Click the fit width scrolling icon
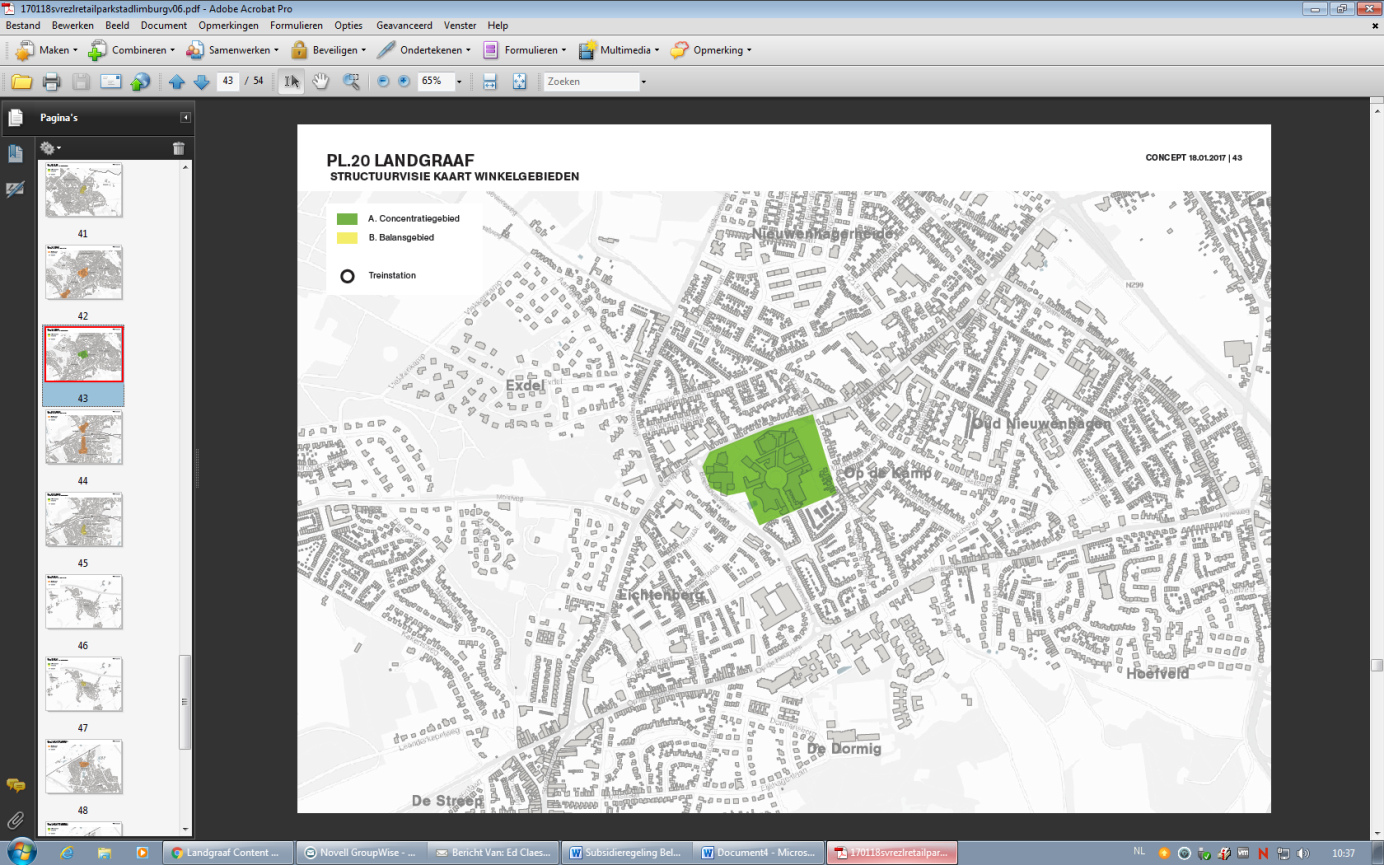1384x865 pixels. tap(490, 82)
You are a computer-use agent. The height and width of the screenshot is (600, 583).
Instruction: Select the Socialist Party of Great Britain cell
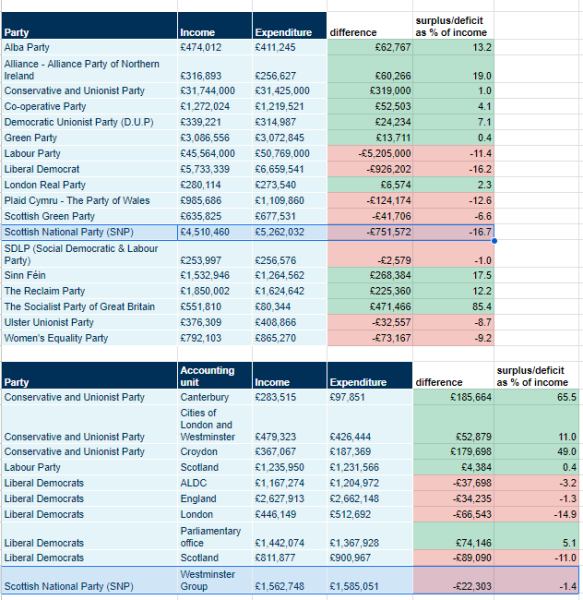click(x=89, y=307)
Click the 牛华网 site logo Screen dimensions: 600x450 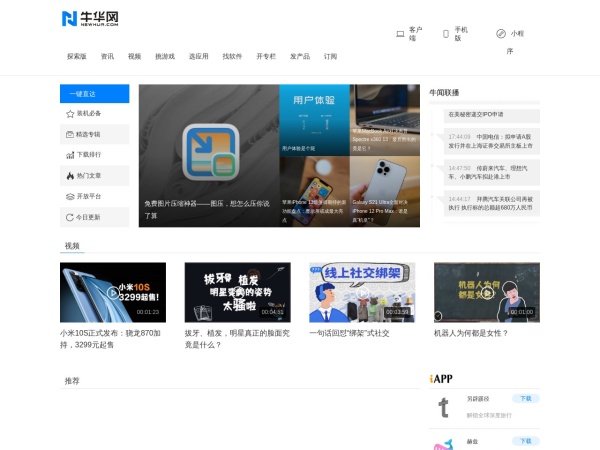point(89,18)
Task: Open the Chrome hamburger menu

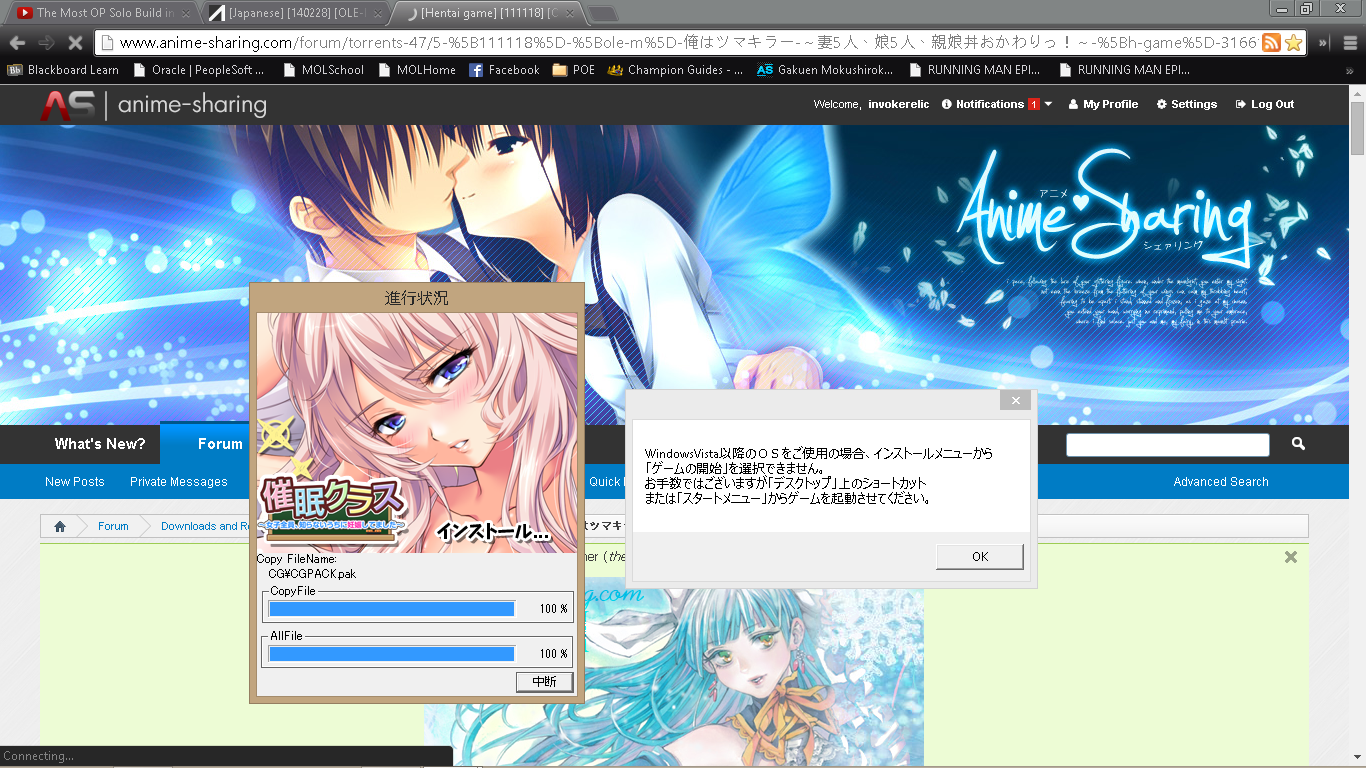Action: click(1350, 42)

EXERCISE DETAILS:
Starting at the beginning of the records and ending at the line that contains "click(x=89, y=307)", rewrite those lines with "icon" replaced by "button" and everything else unchanged. Leave the pictures out.

RESULT:
Click the fit width scrolling button
1384x865 pixels. tap(490, 82)
You are a computer-use agent. The height and width of the screenshot is (600, 583).
Instruction: Select the Socialist Party of Great Britain cell
click(x=89, y=307)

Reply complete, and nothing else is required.